▶ [TEXTE À LIRE]:
_ _ _ _ _
Trop souvent, les artistes africains sont célébrés uniquement dans la mesure où leur travail correspond aux attentes occidentales de ce que l’art africain “devrait” être – soit authentiquement “traditionnel”, soit ouvertement politique, abordant des questions comme la colonisation, la migration ou l’identité culturelle. Cette dichotomie réductrice nie la complexité et la diversité de l’art africain contemporain, ainsi que la liberté des artistes africains à explorer des préoccupations esthétiques et conceptuelles qui transcendent ces catégories limitées.

Dans ce contexte, l’œuvre de Diagne représente une forme de libération. Son figuro-abstro n’est pas simplement un style visuel distinctif, mais une déclaration d’indépendance artistique, un refus des catégories imposées et des attentes préconçues. Comme l’a observé le critique d’art Okwui Enwezor, “l’art contemporain africain doit être compris comme un champ de pratique qui n’est pas uniquement défini par la géographie ou l’identité culturelle, mais plutôt par une diversité d’approches et de préoccupations qui reflètent la complexité du continent et de ses diasporas” [4].
_ _ _ _ _
▶ [SÉRIE D'EXERCICES]:
(a) D'après le texte sur l'art africain contemporain, que représente le figuro-abstro de Diagne, au-delà d'un style visuel distinctif ?
(b) Citez le texte sur l'art africain contemporain depuis « Trop souvent, les » jusqu'à « ces catégories limitées. » inclus.
(c) Poursuivez le texte sur l'art africain contemporain à la suite de sa dernière phrase.
Le matériel présenté ensuite n'a aucun rapport avec le texte.

▶ [EXTRAIT DE DONNÉES]:
_ _ _ _ _
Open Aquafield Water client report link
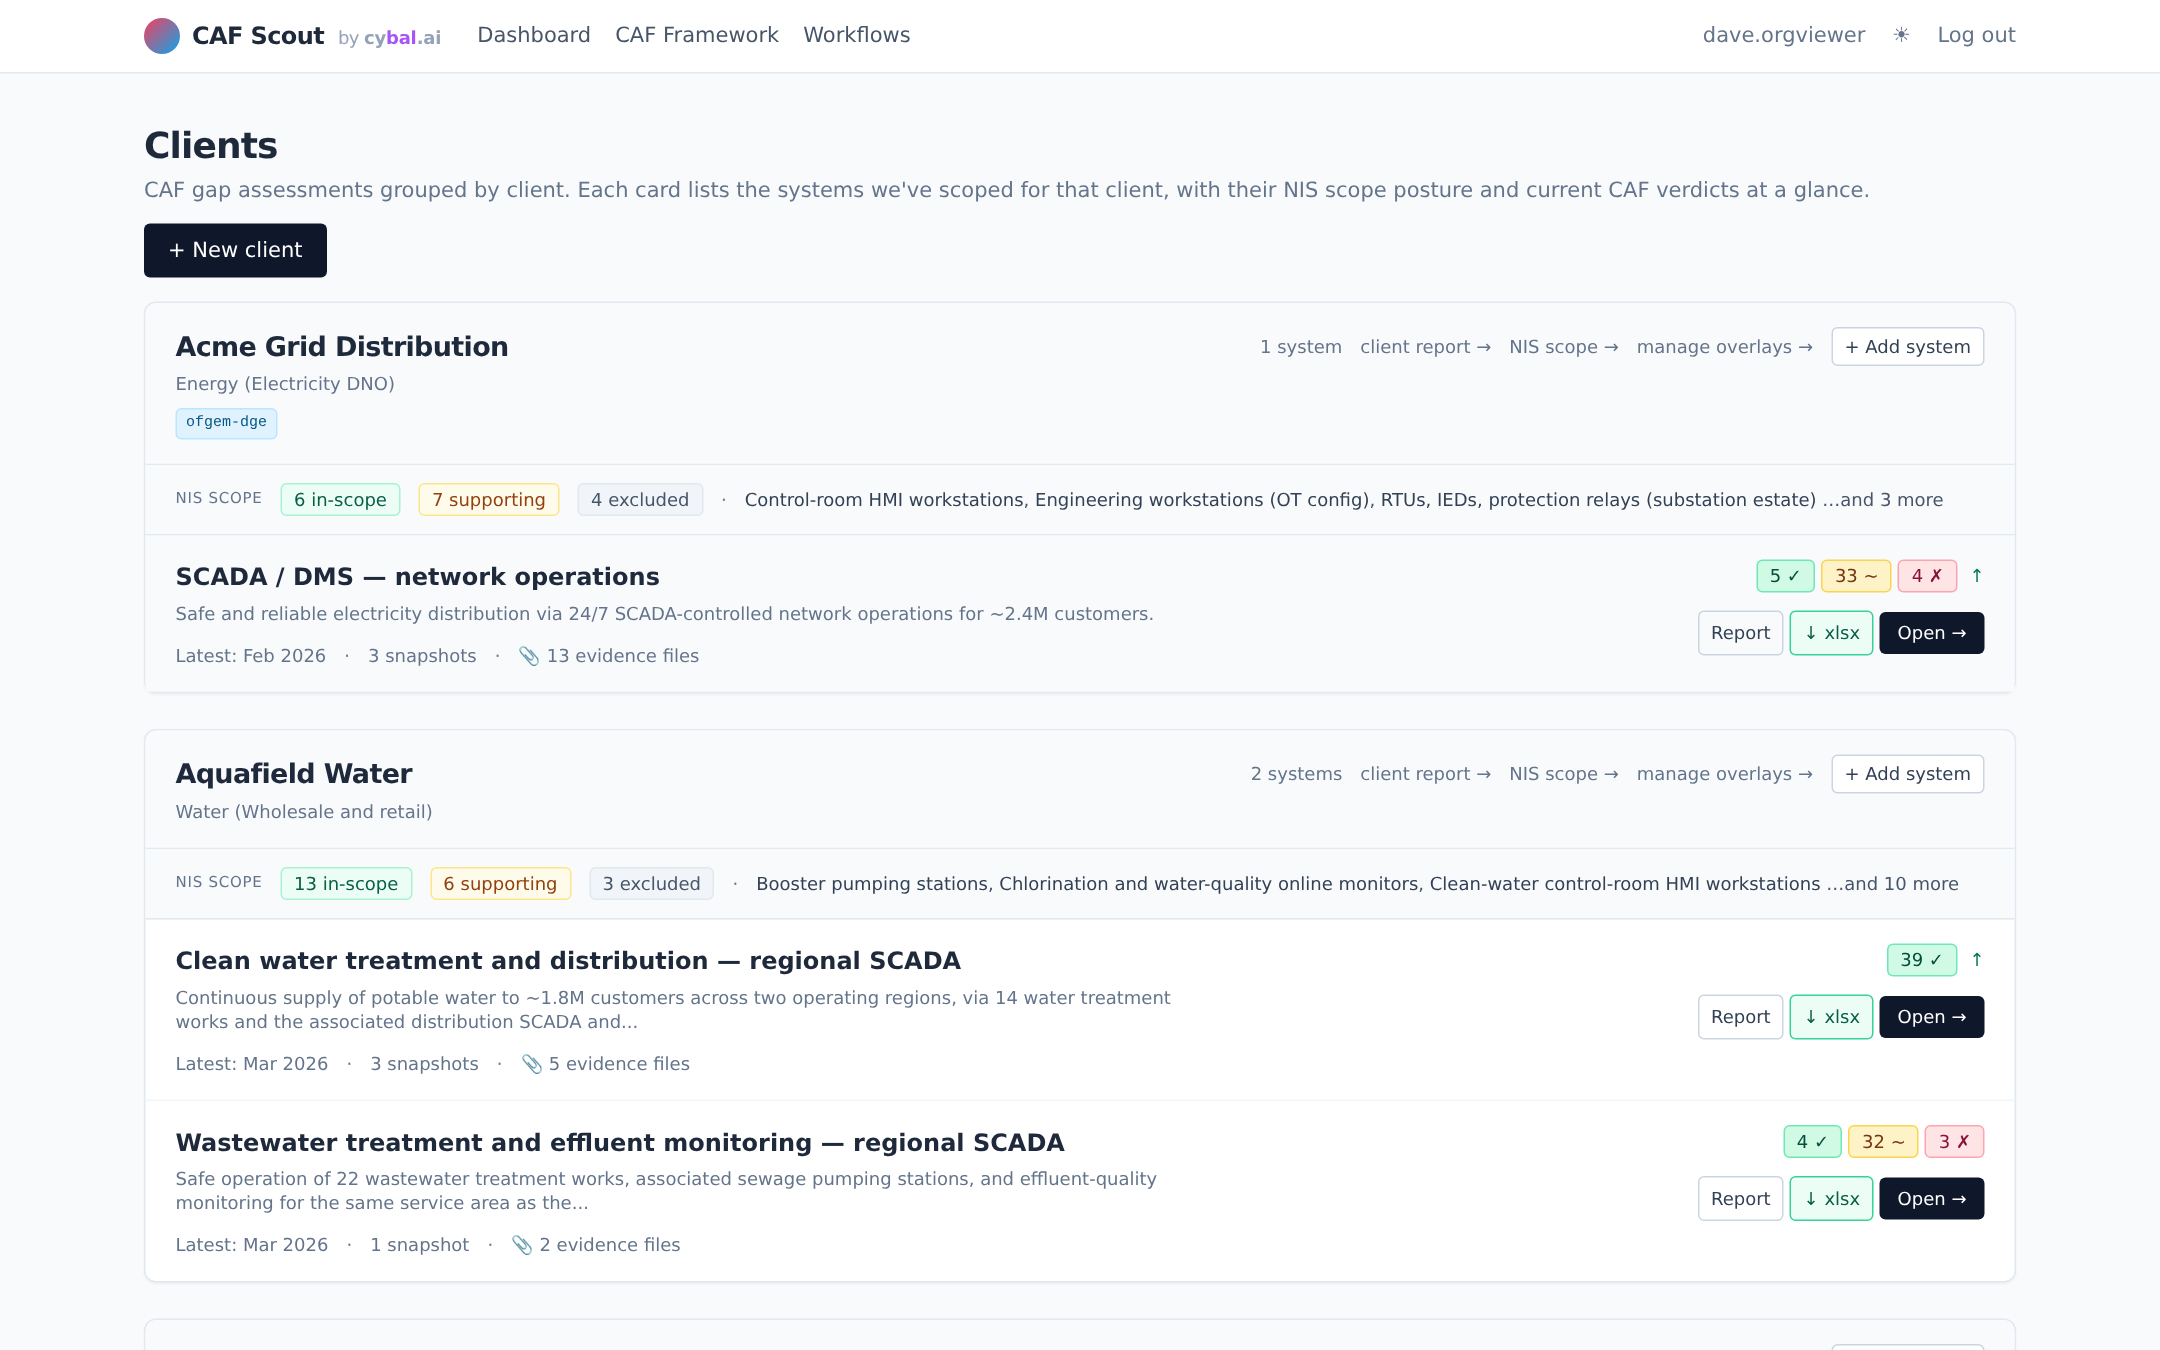Viewport: 2160px width, 1350px height. [x=1425, y=774]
_ _ _ _ _
▶ [RÉPONSES]:
(a) Une déclaration d'indépendance artistique, un refus des catégories imposées et des attentes préconçues.

(b)
Trop souvent, les artistes africains sont célébrés uniquement dans la mesure où leur travail correspond aux attentes occidentales de ce que l’art africain “devrait” être – soit authentiquement “traditionnel”, soit ouvertement politique, abordant des questions comme la colonisation, la migration ou l’identité culturelle. Cette dichotomie réductrice nie la complexité et la diversité de l’art africain contemporain, ainsi que la liberté des artistes africains à explorer des préoccupations esthétiques et conceptuelles qui transcendent ces catégories limitées.

(c)
Les signes calligraphiques de Diagne, qui ne représentent rien de spécifique mais évoquent une multitude d’associations, peuvent être interprétés comme une métaphore de cette diversité et de cette complexité. Comme il l’a lui-même expliqué : “Ces signes sont en fait l’essence de mes tableaux. C’est grâce à eux que l’image devient nette en s’éloignant et qu’elle se décompose en une multitude d’éléments lorsque l’on s’approche… Je les vois comme une écriture remplie d’émotions” [5].

Cette “écriture remplie d’émotions” n’est pas simplement un dispositif formel, mais une manière de communiquer des expériences et des idées qui résistent à l’expression verbale directe. Dans un monde saturé de mots et d’images, où le sens est souvent aplati et homogénéisé, l’art de Diagne offre une forme de communication plus profonde et plus nuancée.

Prenons par exemple son installation “Bokk – Bounds” à la Biennale de Venise, qui comprend une pirogue brisée en deux et enveloppée dans un textile sénégalais peint de ses signes caractéristiques. Cette œuvre puissante évoque les vagues migratoires, les relations fracturées et les séparations que vivent les migrants, ainsi que les futures migrations qui pourraient être provoquées par le changement climatique. Mais elle le fait d’une manière qui évite les pièges du sensationnalisme ou de la simplification excessive.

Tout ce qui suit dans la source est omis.